What is interesting is that we specifically consulted with cosmos DB folks on this - since the SDK does not have built in support for cross partition queries we manually added the required headers (via the policy options) to enable cross partition queries.

Worth investigating further why that isn't working.

github-actions[bot] commented 1 year ago

This issue has been automatically marked as stale because it has not had activity in the last 30 days. It will be closed in the next 7 days unless it is tagged (pinned, good first issue, help wanted or triaged/resolved) or other activity occurs. Thank you for your contributions.

joshuadmatthews commented 11 months ago

+1 for fixing this

berndverst commented 10 months ago

I reached out to the Azure CosmosDB service team to get their thoughts on our implementation and why this could be happening.

berndverst commented 10 months ago

There is a possibility that this cannot be fixed and we actually would need to remove Query API support for CosmosDB. This is a possibility given the Alpha status.
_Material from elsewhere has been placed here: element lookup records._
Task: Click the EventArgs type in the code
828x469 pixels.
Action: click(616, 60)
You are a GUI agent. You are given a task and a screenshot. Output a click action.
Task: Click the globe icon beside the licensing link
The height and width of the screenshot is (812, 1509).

We may need to reimplement query support entirely to do the following:

This is a lot of work, especially for an API that we do not plan to bring to Beta or Stable.

berndverst commented 10 months ago

Another option - and this is probably the easiest:

  1. Check whether there is only a single partition
  2. If 1 partition: perform query with the native SDK method - not our custom code.
  3. Otherwise, throw an error -- we will not support cross-partition queries.

This approach might be acceptable because nobody should be using an Alpha component in a production scenario with multiple partitions.

joshuadmatthews commented 10 months ago

I’d vote for an actual fix. Cross partition queries are certainly supported in Cosmos, it would be nice for them to work with Dapr.

berndverst commented 10 months ago

I’d vote for an actual fix. Cross partition queries are certainly supported in Cosmos, it would be nice for them to work with Dapr.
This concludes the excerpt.